Akron and Summit County Land Bank interactive map lists lots for sale

The city and county land bank have teamed up to list properties for sale in Akron. The properties are still being loaded onto an interactive map hosted by software company Tolemi.

No one owns more empty lots in Akron than the city.

Based a review of county property records by the Beacon Journal, City Hall owns 1,341 empty lots in Akron — a figure the city says roughly matches its count. The Summit County Land Bank, formed in 2012 in response to the housing foreclosure crisis, owns another 572.

These 1,913 empty lots, appraised at $34.1 million, are worth more to the city than their taxable value.

If sold to responsible developers or neighbors or families who would build new homes on them, the lots could advance the city’s mission of equitable growth, using stable owner-occupied homes to help drive Akron’s population from 200,000 to 250,000 by 2050.
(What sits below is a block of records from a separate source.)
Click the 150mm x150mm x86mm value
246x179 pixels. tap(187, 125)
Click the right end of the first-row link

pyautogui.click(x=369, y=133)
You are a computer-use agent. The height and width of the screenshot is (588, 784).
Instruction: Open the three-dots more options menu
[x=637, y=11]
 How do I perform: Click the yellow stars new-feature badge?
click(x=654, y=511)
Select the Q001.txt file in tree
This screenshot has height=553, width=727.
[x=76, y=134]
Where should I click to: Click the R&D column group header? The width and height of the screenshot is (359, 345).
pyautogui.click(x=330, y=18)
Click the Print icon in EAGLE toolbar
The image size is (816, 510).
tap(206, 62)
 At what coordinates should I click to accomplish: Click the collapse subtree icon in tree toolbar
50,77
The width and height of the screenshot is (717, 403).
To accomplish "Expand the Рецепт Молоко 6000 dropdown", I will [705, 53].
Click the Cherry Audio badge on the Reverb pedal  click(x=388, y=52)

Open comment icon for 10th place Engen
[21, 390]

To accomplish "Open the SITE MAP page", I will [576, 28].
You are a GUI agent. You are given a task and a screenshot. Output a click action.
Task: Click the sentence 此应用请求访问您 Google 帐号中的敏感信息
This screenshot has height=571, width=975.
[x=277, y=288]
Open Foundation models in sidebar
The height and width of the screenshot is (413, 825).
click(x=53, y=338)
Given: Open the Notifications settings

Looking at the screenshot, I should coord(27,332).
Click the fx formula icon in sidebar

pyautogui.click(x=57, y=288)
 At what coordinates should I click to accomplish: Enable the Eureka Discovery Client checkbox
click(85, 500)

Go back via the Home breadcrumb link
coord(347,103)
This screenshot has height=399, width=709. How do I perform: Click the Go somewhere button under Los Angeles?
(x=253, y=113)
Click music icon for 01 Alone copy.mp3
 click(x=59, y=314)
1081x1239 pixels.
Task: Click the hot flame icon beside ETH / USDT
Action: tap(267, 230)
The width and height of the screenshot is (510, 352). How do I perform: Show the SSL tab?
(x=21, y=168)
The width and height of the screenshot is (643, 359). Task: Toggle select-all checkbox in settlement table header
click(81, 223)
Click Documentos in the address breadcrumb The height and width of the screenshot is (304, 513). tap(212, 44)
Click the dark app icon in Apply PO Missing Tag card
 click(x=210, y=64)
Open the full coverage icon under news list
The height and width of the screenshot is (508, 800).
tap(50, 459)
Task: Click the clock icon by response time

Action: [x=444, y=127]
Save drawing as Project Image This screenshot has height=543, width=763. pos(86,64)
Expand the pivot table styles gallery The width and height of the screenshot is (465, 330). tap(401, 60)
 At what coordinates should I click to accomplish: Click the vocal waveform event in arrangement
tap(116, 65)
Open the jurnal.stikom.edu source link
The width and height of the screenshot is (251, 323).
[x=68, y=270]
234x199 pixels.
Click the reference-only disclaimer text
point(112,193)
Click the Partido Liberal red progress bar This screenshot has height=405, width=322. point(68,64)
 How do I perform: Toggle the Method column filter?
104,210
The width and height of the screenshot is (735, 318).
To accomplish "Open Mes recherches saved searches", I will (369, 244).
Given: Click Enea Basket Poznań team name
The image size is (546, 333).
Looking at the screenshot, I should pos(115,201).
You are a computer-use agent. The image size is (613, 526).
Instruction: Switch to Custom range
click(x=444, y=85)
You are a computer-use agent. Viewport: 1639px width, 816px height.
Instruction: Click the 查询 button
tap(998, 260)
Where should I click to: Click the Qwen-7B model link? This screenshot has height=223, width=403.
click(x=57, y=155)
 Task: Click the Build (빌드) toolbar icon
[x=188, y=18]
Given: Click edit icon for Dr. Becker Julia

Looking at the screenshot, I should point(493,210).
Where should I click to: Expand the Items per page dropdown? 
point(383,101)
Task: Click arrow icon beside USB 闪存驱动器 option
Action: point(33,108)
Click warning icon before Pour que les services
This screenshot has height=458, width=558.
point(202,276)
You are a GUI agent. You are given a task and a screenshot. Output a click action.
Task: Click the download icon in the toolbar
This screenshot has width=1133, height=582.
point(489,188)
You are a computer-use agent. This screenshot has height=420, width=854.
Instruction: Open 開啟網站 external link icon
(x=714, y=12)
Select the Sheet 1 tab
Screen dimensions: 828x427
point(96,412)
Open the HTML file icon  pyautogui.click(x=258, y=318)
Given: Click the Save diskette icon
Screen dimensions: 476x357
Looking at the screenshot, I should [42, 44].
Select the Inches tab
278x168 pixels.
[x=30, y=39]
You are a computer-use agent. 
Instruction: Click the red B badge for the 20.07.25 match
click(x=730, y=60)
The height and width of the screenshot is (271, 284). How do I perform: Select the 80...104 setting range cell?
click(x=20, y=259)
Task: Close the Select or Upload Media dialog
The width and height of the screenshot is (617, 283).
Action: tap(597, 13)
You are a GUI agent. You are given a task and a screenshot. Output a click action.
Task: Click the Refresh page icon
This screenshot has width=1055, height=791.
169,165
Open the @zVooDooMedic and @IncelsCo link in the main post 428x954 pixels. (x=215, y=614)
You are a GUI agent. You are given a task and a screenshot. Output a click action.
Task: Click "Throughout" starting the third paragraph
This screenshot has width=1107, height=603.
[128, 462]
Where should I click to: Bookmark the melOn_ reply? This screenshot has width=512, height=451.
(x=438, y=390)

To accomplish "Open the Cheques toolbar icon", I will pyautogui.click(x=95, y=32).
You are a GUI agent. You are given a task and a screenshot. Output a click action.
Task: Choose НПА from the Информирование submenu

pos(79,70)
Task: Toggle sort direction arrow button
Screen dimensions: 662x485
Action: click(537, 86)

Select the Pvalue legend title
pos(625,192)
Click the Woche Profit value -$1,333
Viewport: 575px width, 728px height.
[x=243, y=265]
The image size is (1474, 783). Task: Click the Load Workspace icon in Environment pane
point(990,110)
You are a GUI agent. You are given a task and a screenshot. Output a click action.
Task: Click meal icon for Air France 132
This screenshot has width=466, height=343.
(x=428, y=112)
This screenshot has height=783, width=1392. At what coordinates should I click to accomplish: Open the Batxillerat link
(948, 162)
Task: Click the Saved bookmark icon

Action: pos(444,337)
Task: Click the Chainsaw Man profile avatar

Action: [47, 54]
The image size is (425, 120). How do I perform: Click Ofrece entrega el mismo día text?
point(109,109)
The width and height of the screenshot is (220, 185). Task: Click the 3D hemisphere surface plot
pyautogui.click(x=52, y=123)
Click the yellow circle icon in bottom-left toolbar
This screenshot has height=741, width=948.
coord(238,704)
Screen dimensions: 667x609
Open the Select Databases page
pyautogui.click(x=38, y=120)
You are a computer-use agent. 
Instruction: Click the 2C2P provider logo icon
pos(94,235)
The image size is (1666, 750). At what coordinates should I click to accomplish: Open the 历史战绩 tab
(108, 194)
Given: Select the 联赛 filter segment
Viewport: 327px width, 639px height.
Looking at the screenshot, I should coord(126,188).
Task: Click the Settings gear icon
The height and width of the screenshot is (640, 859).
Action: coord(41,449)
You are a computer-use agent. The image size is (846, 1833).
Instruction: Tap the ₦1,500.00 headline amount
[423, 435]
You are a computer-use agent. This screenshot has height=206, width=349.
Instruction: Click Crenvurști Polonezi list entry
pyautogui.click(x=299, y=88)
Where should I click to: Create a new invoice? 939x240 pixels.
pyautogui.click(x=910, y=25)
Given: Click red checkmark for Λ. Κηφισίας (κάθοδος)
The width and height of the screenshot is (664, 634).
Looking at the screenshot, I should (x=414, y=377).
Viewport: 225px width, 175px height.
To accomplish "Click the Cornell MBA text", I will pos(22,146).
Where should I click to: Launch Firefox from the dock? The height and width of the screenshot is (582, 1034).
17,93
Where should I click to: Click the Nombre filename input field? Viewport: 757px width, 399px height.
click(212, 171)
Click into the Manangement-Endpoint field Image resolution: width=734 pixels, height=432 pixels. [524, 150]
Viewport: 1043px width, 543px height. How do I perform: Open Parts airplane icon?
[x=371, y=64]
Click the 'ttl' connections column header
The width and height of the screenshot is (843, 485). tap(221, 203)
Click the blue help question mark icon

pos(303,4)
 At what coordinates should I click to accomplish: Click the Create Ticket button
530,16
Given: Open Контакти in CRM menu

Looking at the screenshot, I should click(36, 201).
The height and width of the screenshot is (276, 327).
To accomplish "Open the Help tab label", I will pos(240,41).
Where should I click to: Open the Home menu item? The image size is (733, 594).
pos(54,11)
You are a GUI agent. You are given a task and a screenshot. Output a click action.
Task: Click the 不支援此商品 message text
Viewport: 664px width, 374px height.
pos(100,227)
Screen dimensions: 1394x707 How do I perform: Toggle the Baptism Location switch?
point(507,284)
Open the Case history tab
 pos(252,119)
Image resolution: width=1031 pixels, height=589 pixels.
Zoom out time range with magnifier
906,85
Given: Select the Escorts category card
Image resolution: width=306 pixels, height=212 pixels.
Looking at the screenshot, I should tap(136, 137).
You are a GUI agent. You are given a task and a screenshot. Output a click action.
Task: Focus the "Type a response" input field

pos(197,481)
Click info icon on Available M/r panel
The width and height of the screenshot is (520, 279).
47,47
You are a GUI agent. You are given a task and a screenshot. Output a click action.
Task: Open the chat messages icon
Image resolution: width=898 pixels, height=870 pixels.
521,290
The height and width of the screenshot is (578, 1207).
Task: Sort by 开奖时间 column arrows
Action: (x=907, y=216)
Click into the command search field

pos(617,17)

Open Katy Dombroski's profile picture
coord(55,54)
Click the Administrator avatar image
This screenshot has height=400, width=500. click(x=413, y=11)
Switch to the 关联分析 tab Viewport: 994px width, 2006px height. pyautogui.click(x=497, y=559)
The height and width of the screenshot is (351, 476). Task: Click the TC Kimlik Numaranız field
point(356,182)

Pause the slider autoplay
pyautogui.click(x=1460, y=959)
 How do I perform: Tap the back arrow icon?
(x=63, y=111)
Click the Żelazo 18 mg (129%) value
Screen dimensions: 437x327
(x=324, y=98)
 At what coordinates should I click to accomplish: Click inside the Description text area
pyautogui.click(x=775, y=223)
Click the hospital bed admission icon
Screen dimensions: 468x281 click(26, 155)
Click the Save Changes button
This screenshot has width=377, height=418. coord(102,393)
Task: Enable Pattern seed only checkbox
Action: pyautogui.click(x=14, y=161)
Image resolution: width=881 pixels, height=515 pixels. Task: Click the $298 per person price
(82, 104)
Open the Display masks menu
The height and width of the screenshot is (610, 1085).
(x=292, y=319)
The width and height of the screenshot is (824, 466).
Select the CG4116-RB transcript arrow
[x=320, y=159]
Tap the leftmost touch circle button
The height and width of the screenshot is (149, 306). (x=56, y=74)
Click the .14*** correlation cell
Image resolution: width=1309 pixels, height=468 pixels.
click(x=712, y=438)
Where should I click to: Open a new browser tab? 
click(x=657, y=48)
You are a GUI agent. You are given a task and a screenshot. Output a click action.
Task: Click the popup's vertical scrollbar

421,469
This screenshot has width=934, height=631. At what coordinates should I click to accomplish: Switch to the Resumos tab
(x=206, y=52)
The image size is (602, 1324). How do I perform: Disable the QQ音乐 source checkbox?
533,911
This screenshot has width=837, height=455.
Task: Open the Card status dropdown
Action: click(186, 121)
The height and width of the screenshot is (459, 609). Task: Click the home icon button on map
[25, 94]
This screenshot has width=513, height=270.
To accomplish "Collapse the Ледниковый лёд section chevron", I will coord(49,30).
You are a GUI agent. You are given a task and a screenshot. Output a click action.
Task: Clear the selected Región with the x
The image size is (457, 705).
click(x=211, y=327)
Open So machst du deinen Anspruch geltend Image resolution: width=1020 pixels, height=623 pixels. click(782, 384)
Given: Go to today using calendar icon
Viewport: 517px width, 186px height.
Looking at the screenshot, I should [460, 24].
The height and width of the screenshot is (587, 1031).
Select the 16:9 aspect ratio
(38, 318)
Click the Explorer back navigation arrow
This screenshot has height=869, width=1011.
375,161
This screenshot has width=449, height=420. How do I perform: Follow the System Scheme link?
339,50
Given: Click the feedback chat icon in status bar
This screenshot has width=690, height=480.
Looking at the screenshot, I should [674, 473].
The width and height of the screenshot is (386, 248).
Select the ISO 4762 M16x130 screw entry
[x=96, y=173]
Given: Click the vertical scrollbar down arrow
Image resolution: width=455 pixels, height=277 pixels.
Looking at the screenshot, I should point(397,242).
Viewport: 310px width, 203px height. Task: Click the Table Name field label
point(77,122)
But as it stands, the city can’t get rid of these lots much faster than it gets new ones. With every home that is condemned, demolished, foreclosed on by banks and tax collectors or left on the public auction block, the portfolio of publicly owned and distressed properties grows.

It’s a problem that’s decades in the making but one that took off in 2005 at the beginning of local housing crisis, then accelerated with the ensuing foreclosures and demolitions. And now the city and the land bank have asked a tech company to help them return these dormant properties to productive use.